Le groupe Gunvor, spécialisé dans le négoce des matières premières, se retrouve une nouvelle fois sous le feu des projecteurs judiciaires en Suisse. Cette fois, c’est un contrat pétrolier d’un montant avoisinant le milliard de dollars, signé avec le Gabon, qui attire l’attention des autorités helvétiques. L’enquête, pilotée par le Ministère public de la Confédération (MPC), vise à éclaircir les modalités d’attribution de cet accord ainsi que les mécanismes financiers qui l’ont accompagné. Genève, en tant que place centrale du commerce mondial des hydrocarbures, a vu plusieurs de ses acteurs majeurs confrontés ces dernières années à des affaires de corruption impliquant des pays africains.

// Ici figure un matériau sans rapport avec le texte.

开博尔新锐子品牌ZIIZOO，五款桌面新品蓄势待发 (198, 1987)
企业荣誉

un contrat gabonais sous haute surveillance
Les investigations suisses se concentrent sur des cargaisons de pétrole gabonais, dont la valeur dépasse les 900 millions de dollars selon les premières estimations. Les magistrats helvétiques cherchent à déterminer si des intermédiaires ont bénéficié de rétrocommissions visant à influencer la décision des autorités gabonaises. Le Gabon, classé douzième producteur africain de brut avec une production quotidienne d’environ 200 000 barils, reste fortement dépendant de ces revenus pour son équilibre budgétaire.
L’analyse de ce contrat renvoie à une période où Libreville cherchait à élargir ses partenariats commerciaux et à valoriser rapidement sa production pétrolière. Les accords de préfinancement, où un trader avance des fonds contre des livraisons futures, se sont multipliés dans les économies africaines fragilisées par la volatilité des prix du baril. Ces montages, souvent opaques, retiennent désormais l’attention des régulateurs européens et nord-américains.
gunvor sous le microscope : un passé trouble
Pour le négociant genevois, cette nouvelle enquête survient alors qu’il peine à se défaire de son passé africain. En 2019, Gunvor avait déjà écopé d’une amende de près de 94 millions de francs suisses pour des manquements dans la lutte contre la corruption au Congo-Brazzaville et en Côte d’Ivoire. L’entreprise avait alors promis de renforcer ses dispositifs de conformité, sous la pression de ses partenaires financiers et institutionnels.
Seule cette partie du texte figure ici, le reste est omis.